Le retentissement médiatique et le succès du film “Indigènes” de Rachid Bouchareb traitant de la contribution des colonies françaises à la libération de la France est, certes, largement mérité. Il ne satisfait cependant pas l’historien, tant certaines réalités importantes sont occultées voire travesties.

Mais avant d’aborder ces aspects, je voudrai apporter une précision concernant le nombre d’Algériens dans cette armée de Libération. Le chiffre de 70 000 cité par Rachid Bouchareb dans le journal algérien El Watan dans l’édition du 9 octobre 2006, est largement en deçà de la réalité. L’armée régulière française de 1944 est estimée à 500 000 hommes dont 50% d’indigènes. L’Algérie, colonie au mode de recrutement double, engagement et conscription, fournit à elle seule la moitié de l’effectif indigène, c’est-à-dire 125 000 hommes environ[1].
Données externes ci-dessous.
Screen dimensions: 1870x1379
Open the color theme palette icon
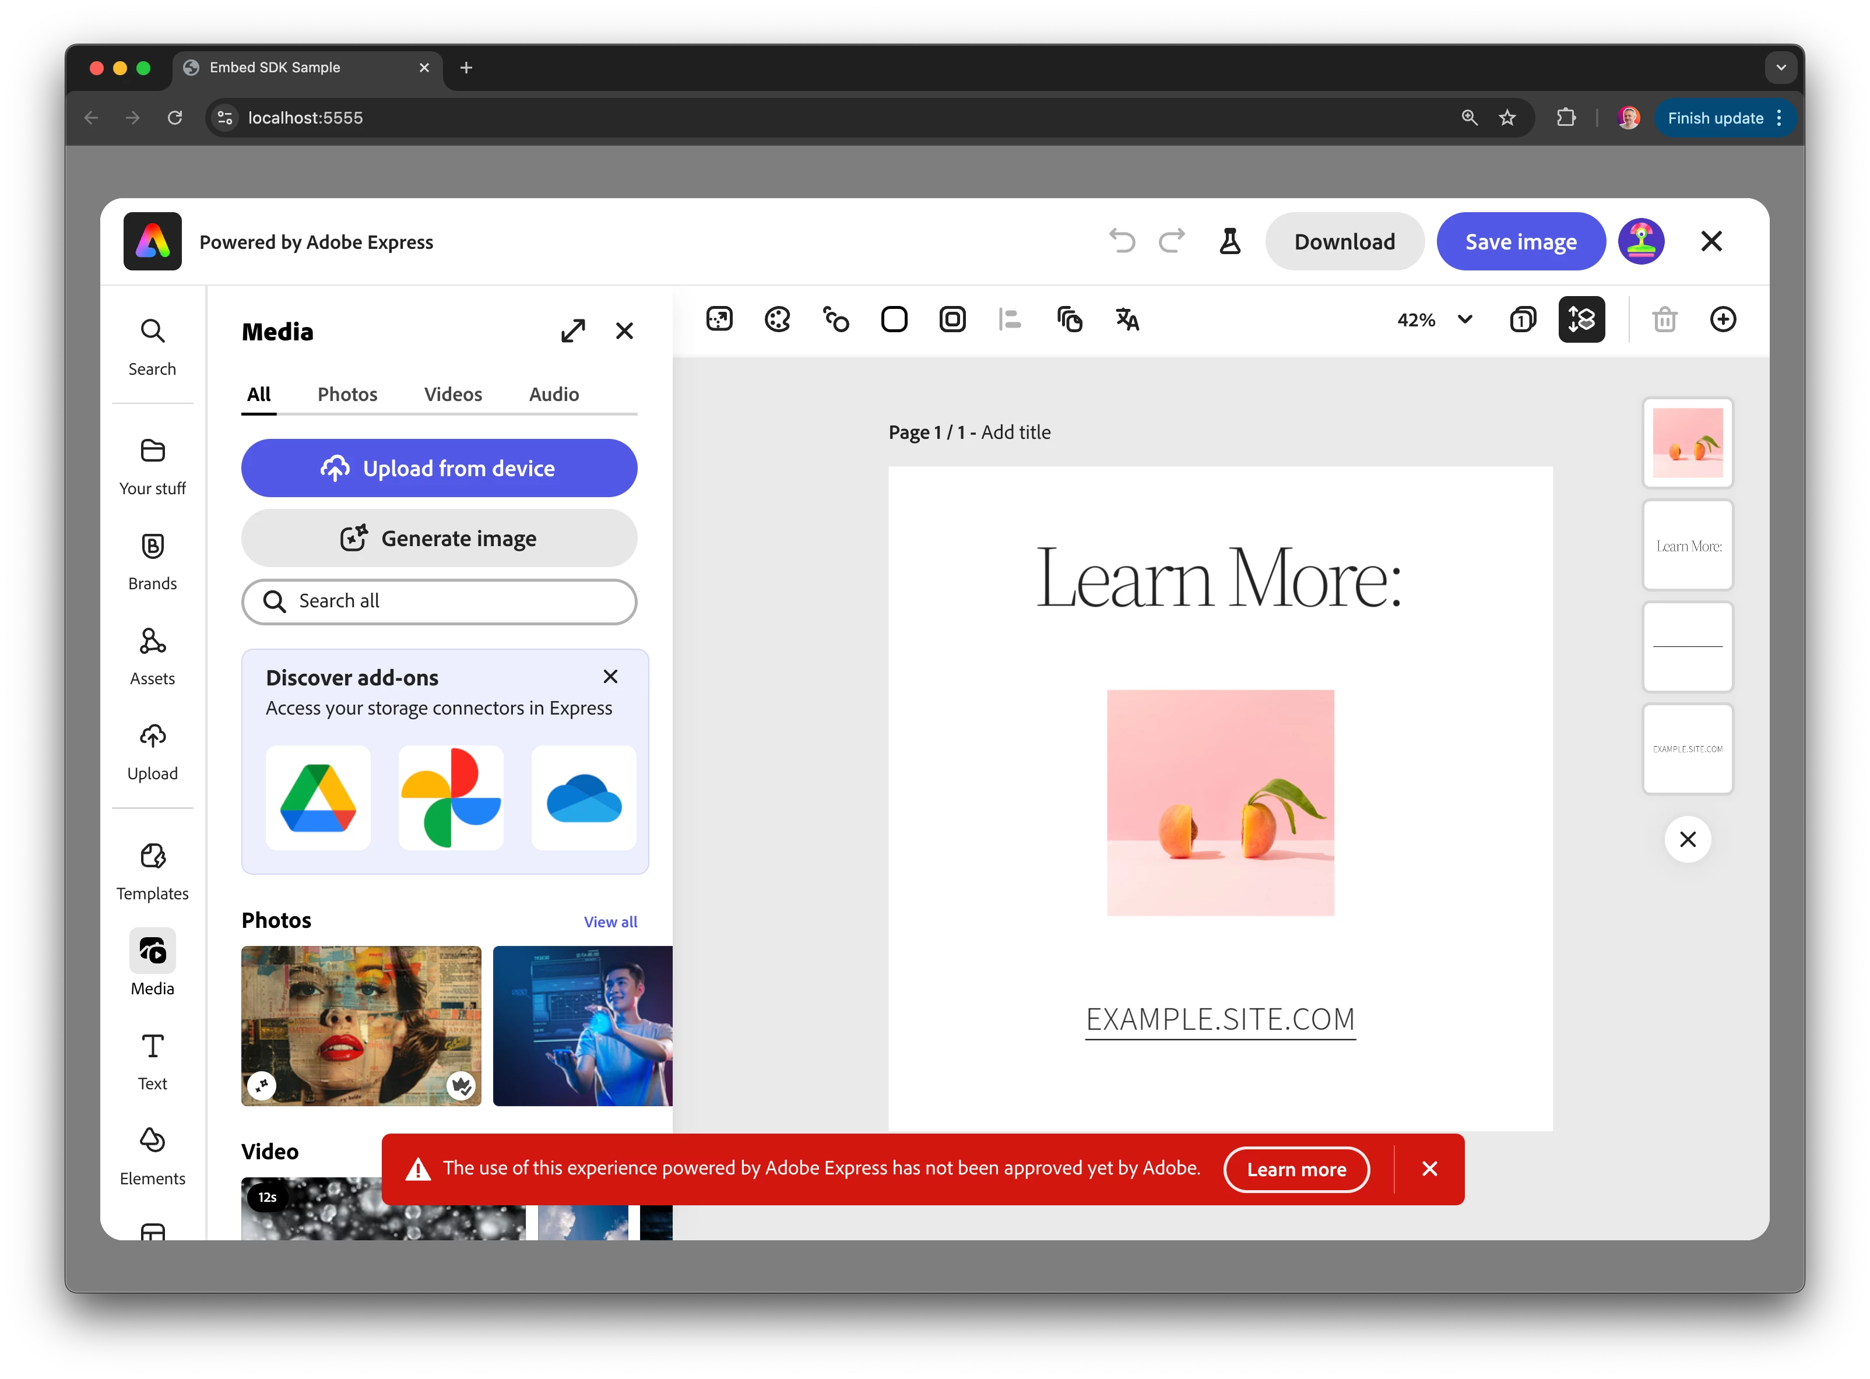pyautogui.click(x=777, y=320)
Revenons à présent sur ces aspects. Le film donne l’impression que les indigènes de l’empire colonial français se sont levés comme un seul homme pour voler au secours de la “mère patrie”. La réalité est beaucoup plus nuancée. Sur le recrutement, il nous montre des hommes entièrement volontaires pour aller délivrer la France du joug nazi, reprenant ainsi un des thèmes favori de la propagande officielle.

Il fait table rase sur les méthodes employées par l’administration coloniale dans tous l’Empire pour enrôler soldats et ouvriers. Les administrateurs avaient carte blanche pour obtenir des hommes, les sergents recruteurs furent fortement rétribués, les primes des rabatteurs augmentées et les adjoints indigènes notés au prorata du nombre d’engagés obtenus, souvent au terme de chantage exercé sur les pères de familles.

Quant aux conscrits notamment en Algérie et qui représentaient la moitié de l’effectif fourni par cette colonie, ils n’avaient pas d’autres choix que de répondre à leur convocation sachant que les autorités coloniales ne badinaient pas en cas de refus. La mémoire collective garde vivace le souvenir de la répression sanglante qui s’abattit sur les Aurès lorsque la classe de 1916 refusa de répondre à l’appel de mobilisation pour la Guerre 1914-1918[2].

Par ailleurs, il ne faut pas perdre de vue que la mobilisation de 1943-44 s’est faite en pleine fermentation nationaliste dans tous le Maghreb en particulier en Algérie. Certaines communes mixtes comptèrent jusqu’à 50% d’absents lors du rappel des réservistes en 1944[3], notamment dans des régions comme la Kabylie où le P.P.A. clandestin était solidement implanté et qui avait donné comme mot d’ordre le “refus de la mobilisation”. Parmi les insoumis on retrouva Ben Youcef Ben Khedda futur président du G.P.R.A. (Gouvernement Provisoire de la République Algérienne).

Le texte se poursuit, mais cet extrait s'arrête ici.